Âncora externa: melhora na balança comercial blinda o
mercado do estresse com as contas públicas
Favorecido pela exportação de petróleo em meio às
restrições no Oriente Médio em guerra, o superávit comercial em abril foi de
US$ 10,5 bilhões, quase 38% a mais do que igual mês de 2025
As contas externas passaram a ser uma das principais âncoras
da economia brasileira desde que a guerra no Irã aumentou a tensão nos mercados
globais, fazendo disparar os preços do petróleo e de outras matérias primas.
Com uma das taxas de juros mais elevadas e um dos mais baixos déficits em conta
corrente entre os países emergentes, o Brasil atraiu um grande fluxo do capital
estrangeiro em busca de refúgio, em meio à turbulência geopolítica, levando à
valorização do câmbio.
A balança comercial tem sido crucial para a
melhora nas contas externas do Brasil. Em abril, o superávit comercial foi de
US$ 10,5 bilhões, quase 38% a mais do que em igual mês de 2025. Também em
abril, as exportações atingiram o recorde histórico para o mês: US$ 34,1
bilhões.
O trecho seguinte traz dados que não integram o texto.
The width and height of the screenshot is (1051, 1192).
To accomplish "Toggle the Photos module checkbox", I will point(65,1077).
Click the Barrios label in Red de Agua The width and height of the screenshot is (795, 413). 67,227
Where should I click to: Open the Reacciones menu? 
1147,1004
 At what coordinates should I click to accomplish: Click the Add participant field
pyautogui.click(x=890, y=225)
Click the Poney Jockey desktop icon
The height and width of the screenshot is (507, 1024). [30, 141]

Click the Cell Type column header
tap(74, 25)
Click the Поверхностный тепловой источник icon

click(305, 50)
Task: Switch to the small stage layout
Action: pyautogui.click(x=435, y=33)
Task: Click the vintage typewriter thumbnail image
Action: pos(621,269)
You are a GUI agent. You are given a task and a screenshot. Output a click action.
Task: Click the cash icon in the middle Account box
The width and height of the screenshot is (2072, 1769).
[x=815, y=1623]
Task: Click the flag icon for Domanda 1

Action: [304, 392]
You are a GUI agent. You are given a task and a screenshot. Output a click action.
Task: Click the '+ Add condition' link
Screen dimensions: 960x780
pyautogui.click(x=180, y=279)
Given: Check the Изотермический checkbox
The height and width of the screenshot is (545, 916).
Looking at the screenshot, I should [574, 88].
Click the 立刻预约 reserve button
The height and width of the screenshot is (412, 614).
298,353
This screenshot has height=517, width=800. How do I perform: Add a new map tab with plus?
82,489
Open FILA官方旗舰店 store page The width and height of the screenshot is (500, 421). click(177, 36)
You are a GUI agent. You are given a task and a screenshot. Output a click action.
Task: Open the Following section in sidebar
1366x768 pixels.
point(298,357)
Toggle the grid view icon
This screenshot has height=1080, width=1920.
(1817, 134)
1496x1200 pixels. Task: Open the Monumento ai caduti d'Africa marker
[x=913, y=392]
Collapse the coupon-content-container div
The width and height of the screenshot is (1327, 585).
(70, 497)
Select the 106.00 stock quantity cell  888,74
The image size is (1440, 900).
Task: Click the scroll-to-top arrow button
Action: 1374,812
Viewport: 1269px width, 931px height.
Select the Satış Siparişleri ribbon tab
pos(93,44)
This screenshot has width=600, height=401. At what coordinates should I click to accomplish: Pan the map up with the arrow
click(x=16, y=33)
Esse desempenho foi influenciado não somente pela alta nos preços do
petróleo, como também pelo aumento das vendas do produto pelo Brasil,
favorecido pela restrição de oferta com a interrupção do fluxo de petroleiros
no Estreito de Ormuz. Também contribuíram para o maior superávit comercial os
embarques de soja. Aliás, petróleo e soja representam quase 40% das exportações
brasileiras.
Não à toa, os analistas vêm revisando para cima tanto o
saldo da balança comercial quanto o déficit em conta corrente do Brasil em
2026. Antes do início da guerra no Irã, o consenso das estimativas para o
superávit comercial era de US$ 68,4 bilhões, conforme a pesquisa Focus. Agora,
está em US$ 75 bilhões. O banco Itaú projeta um saldo de US$ 80 bilhões,
enquanto o BTG Pactual prevê US$ 90 bilhões em 2026 – e o risco é de o número
final superar esse patamar, com a possibilidade de o preço do barril do Brent
permanecer em nível elevado por um período mais longo e a perspectiva de maior
produção de petróleo pelo Brasil. O reflexo sobre as contas externas do País
seria relevante. Os economistas da XP estimam redução do déficit em conta
corrente de 3% do PIB em 2025 para 2,1% neste ano.
“Embora a balança comercial já esteja mostrando aceleração
relevante na margem, essa melhora ainda não se refletiu integralmente no fluxo
comercial”, explicaram os analistas do BTG, em nota a clientes, ao revisarem a
projeção para o dólar no fim do ano de R$ 5,20 para R$ 4,90. “À frente, há
espaço para fortalecimento adicional do fluxo cambial à medida que o segmento
comercial incorpore de forma mais plena a melhora da balança.”
Se o risco fiscal piorou nos últimos meses, com a
proximidade da eleição presidencial, a melhora das contas externas vem
compensando esse estresse do mercado.